遺伝子組換食品に、品質表示などの規制をかけている国は、世界で日本とイギリスだけのようだ。確かに食品衛生法では、原材料の分別生産流通管理が行われている遺伝子組換え食品の場合、原材料の上位3位以内で、かつ、全重量の5%以上を占める材料が 遺伝子組換材料であればそれを表示すること、分別生産流通管理が行われていなければ、「遺伝子組換え不分別」と表示することが定められている。しかし厚生労働省も農林水産省も、遺伝子組換食品は、もちろんいろんな手を尽くしての上でのことだけど、危険性は小さいという立場だ。
しかも最近は、大豆、トウモロコシをはじめ遺伝子組換が行われている8つの植物のうち、材料にいくつを含むかにもよるけど、すべての原材料を分別生産流通管理することは、ほぼ不可能に近くなってきているらしい。
そのこともあってか、最近は「遺伝子組換でない」という表示をやめるメーカーも多くなってきてるようだ。そもそも食品衛生法で定められているのは上記のとおりなので、「遺伝子組換でない」という表示自体、任意表示、つまり各メーカーが勝手にやっている、いわば宣伝文句だ。だから表示しないことももちろん自由なんだけど、遺伝子組換は危険ではない、と明確に宗旨替えしたならまだ許せるけど、世間がだんだん沈静化して来たので、現実にも難しいし、なし崩し的に表示やめちゃえ、っていうスタンスだとしたら、それもいかがなもんなんだろう。
だいたい、今おいしいおいしいと言って食べているコシヒカリにしろササニシキにしろ、複数品種を交配してできたものだけど、交配と遺伝子組換は、本質的には同じことだ。それがたまたま交配という自然現象かそうでないかの違いだけ。また遺伝子組換食品には安全基準が厳しく設定されていて、数々の試験をクリアしないといけないようになっているけど、自然食品にはそんな基準はない。すべての自然食品が安全だという保証もないことを思うと、果たしてどっちが安全なんでしょう?
医薬品なら臨床試験とかが義務付けられていて、その効能には保証があるんだろうけど、健康食品なんて、結構怪しいじゃん?今をときめく"ヒアルロン酸"だって、塗付したり注射したりならわかるけど、高分子化合物なので、口から摂っても消化の際に分解されてしまう上に、それが血管中を通って患部に行き、効くという可能性はほぼない、という意見もあるようだ。もしそれが本当だとしたら、ヒアルロン酸配合食品は、その効能を謳うことは詐欺(広告では「効果には個人差があります」で逃げてるけどねぇ)であるうえ、精製がそれなりに難しいヒアルロン酸の無駄使いに他ならないことになる。

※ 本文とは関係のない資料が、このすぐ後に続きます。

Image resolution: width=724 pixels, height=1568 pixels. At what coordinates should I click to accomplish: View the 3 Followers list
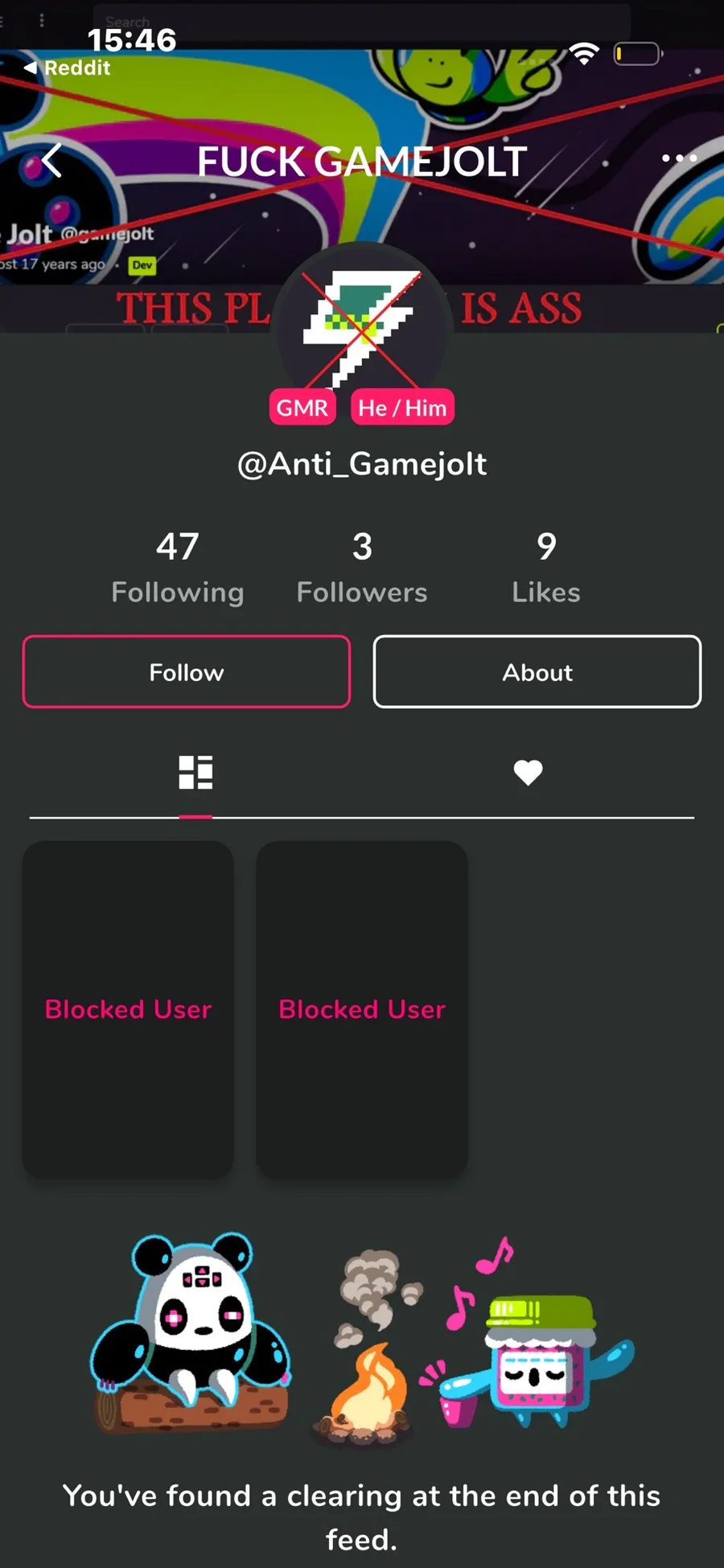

こういう迷信が世上に膾炙するメカニズムは、社会学の分野かもしれないけど、例えば遺伝子組換でいうと、クローン人間だとかなんだとか、まったく同じ遺伝子形質を持った他人がいることの気持ち悪さみたいな根源的な拒否感があって、増幅されてしまうんでしょう。それから、例えば遺伝子組換によって害虫に強い形質を持った植物なら、人間にも悪くないわけはないという信じ込み。そんなことはないらしいんだけどね(これについてはコチラに詳しく解説が)。あとはやっぱマスコミが無責任に煽るのがよくないんだろうね。
だけど遺伝子組換技術をこんな迷信で無効にしてしまうことこそ、例えばその害虫に強い形質となった大豆とか、そういうものを拒否することで、農薬の使用抑制に逆行してるわけで、科学の進歩や経済的有効性を犠牲にするのみならず、環境問題や食の安全そのものにも逆行していることに、思いを至らせるべきだよね。
もっとも、もともとぼくの実家は父親が化学会社でまさにそのヒアルロン酸の生産に関わっていたりとか、兄は生化学科(バイオテクノロジー)の出身で今は某食品メー カーに勤めており、ひと様よりは割合、遺伝子がらみのことに子供のころから触れてきていたので、この辺のところにそれなりの免疫があるから、そういう原初的迷信を疑う気質があるのかも しれないけどね。
まぁ遺伝子組換を安全だと言い切ることは法規制ではできないんだろうけど、少なくとも健康食品とかアンチエイジング化粧品みたいなものについては、きちっと法制度を整えた方がいいと思うけどなぁ。
とにかく迷信的なのはなるべくやめませんか。今はNetで調べれば相当な情報が簡単に手に入るわけでね。「雷が鳴るとへそを取られる」みたいなのに等しい、いや、個人的にはそう言うのって嫌いではないけど、それはそれとして、実際的な行動レベルの中では、なるべく科学的にもの考えようよ。
今回は"Superstition"ってタイトルでこれ書いたけど、なんかシリーズ化してるなこの手のネタ。勤勉で教育水準が高いといわれる日本人だけど、こういうの見てるとホントかよ、って思っちゃうんだよね。我慢ならなくて。なのでこれからも書いて行くんだろうな、迷信がらみについては。
迷信とはちょっと違うかもしれないけど、ハロー効果というか、自分のダンナやカミさん、恋人のある特質を捉えて、「男の人って」とか「女ってやつぁ」ってなっちゃうみたいなこともね。おかしいよねぇ、あれも。いずれ書こう。
てことで長くなってすいませんでした。
isshyです。馳せ参じました。
もんのすごいうなずきながら読みました。
床に打ちつけたアゴが痛い(嘘)
遺伝子組み換え。そうそう!
消化されちゃうのに何ゆってんだって私も思ってた(笑)
ただ花粉が飛んで遺伝子組み換えでない
隣の畑もいつのまにか受粉しちゃうかもだから、
管理が難しいなぁ~とは思ったけれど。
割り箸も、ヒアルロン酸も。いえてるいえてる!
あと、例えば太陽電池のパネルとかも。
生産から廃棄のライフサイクルで考えたら損特ワカラン。
人って、中途半端に科学っぽい論説に弱いと思うんだ。
あと、中途半端な統計とかね。
だから、よぉく目を凝らして情報を吟味したいです。
「人は正義を行っていると確信しているときに、
最も邪悪な行動を平然と行うことができる」
本当ですよね。肝に銘じたいと思います。
投稿情報: isshy | 2008/06/30 23:03
isshyさま
突然お邪魔して、すいませんでした。
DHMO、なるほどなぁ、っていたく感銘を受けて、それにインスパイアされて
書いてったら、isshyばりの超長文になってしまいました。
今日の夕刊に、従来の1/5のコストで作れるシリコン製でない太陽電池が、
この秋、各メーカーから発売されるという記事が出てましたね。
こういう科学の進歩は、大歓迎ですよね。経済原則を満足すること、
これも立派な科学の進歩であり、立派な「正義」の1つ。
「なんでシリコン太陽電池を皆もっと設置しないんだ!」って怒ってみても、
無理なものは無理だし、そこには何も進歩は起こらない。
何が本当の「正義」か、常に視野広く観ることができる人でありたいものですな。